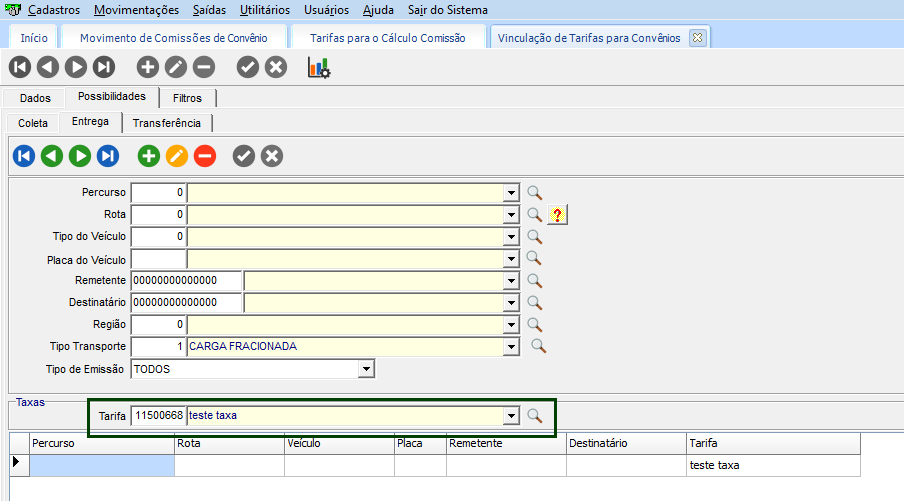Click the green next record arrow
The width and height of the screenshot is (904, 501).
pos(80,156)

· · · · ·

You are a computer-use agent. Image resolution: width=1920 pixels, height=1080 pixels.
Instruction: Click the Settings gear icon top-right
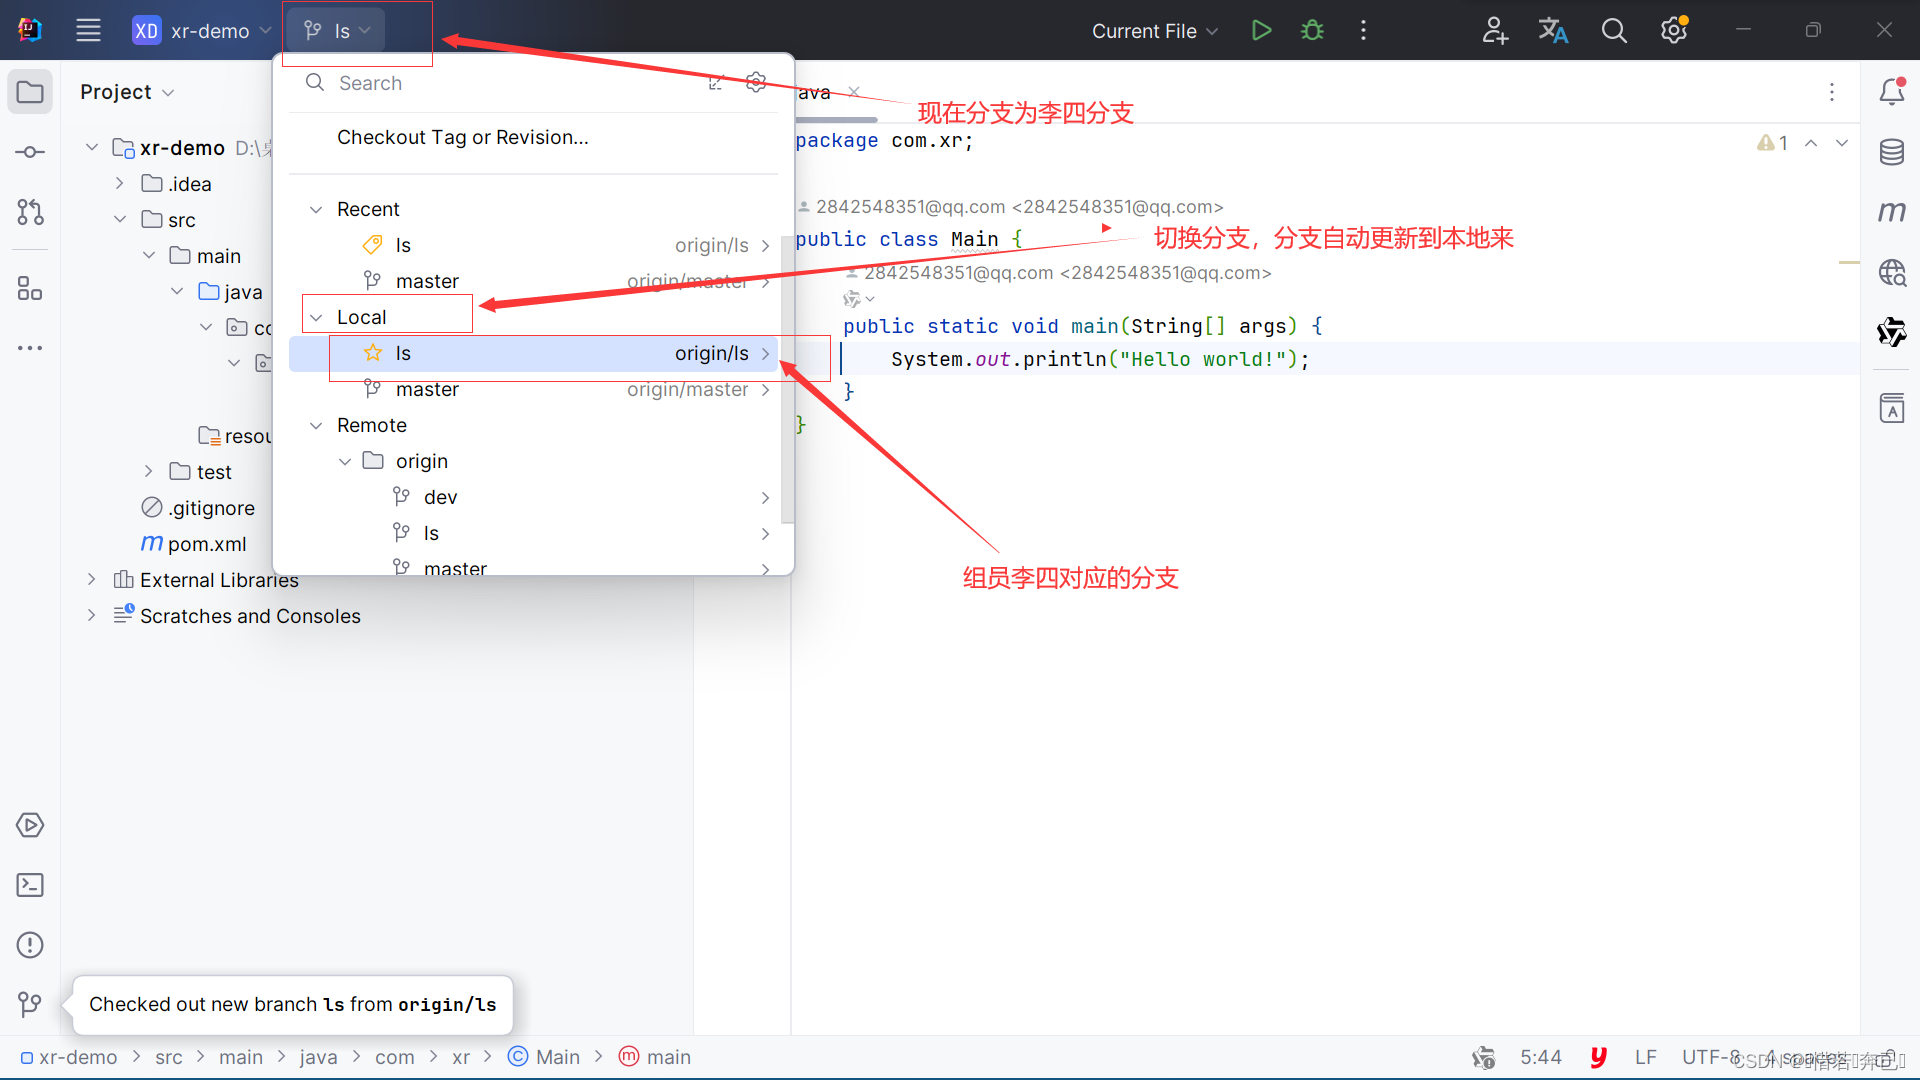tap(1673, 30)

· · · · ·

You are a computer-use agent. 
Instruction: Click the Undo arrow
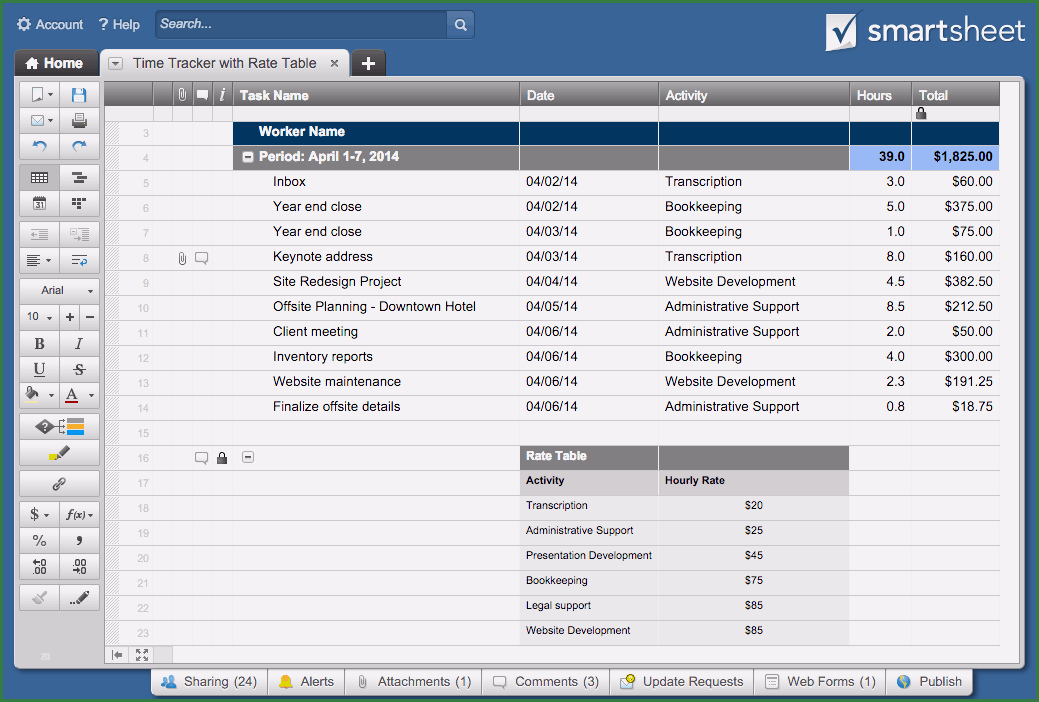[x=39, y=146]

· · · · ·

**任务要求:**
请原样重新录入上面的几行：从含有“Click the green next record arrow”的那一行开始，一直录到含有“pos(80,156)”的那一行，首尾两行都要包括。图片不要放进答案。

**答案如下:**
Click the green next record arrow
The width and height of the screenshot is (904, 501).
pos(80,156)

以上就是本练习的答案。